第二十三話 説得
その夜、私は店主を説得した。
「考え直して下さい。今この店を売ってはいけません。いくらお金を積まれようと同じことです。明日、きっちり断ってください」
この話を断らなければならない大きな理由は二つ、一つは竜の肉が嘘ということだ。
もし買収されれば、まず派手おばさんは竜の肉を追求してくるだろう。
そしていずれは嘘がばれる。そうなった時困るのは店主、そして間接的に私なのだ。
理由のもう一つは、他の飲食店との関係だ。彼らは自分の店の客をもっていかれるのだから、この店をよくは思わない。
だから彼らが何かを仕掛けてくることは間違いない。
そうなった時、もし今の状態ならば他の国や地域へ逃げて、そこでまた竜の肉として商売を再開すればよい。

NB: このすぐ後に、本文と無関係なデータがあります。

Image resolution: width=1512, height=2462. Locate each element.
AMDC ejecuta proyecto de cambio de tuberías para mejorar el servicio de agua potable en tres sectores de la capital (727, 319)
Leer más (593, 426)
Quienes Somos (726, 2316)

しかし派手おばさんに買収されていた時は容易に逃げることは出来なくなる。
この話を何度もしたが、店主の意思はすでに決まっており、揺らぐことは無かった。
お金に目がくらんだのだ。
「わかりました。ではまず先に依頼達成のサインをください」
「あぁ、そうだな」
店主はペンを走らす。
「それと私のことは黙っていてください。竜の肉は自分で見つけた、そう話してください」
「わかった」
店主は頷く。
でもどうせポロっと吐いちゃうんだろうな。
少しの不安を残し、私は店を出て行った。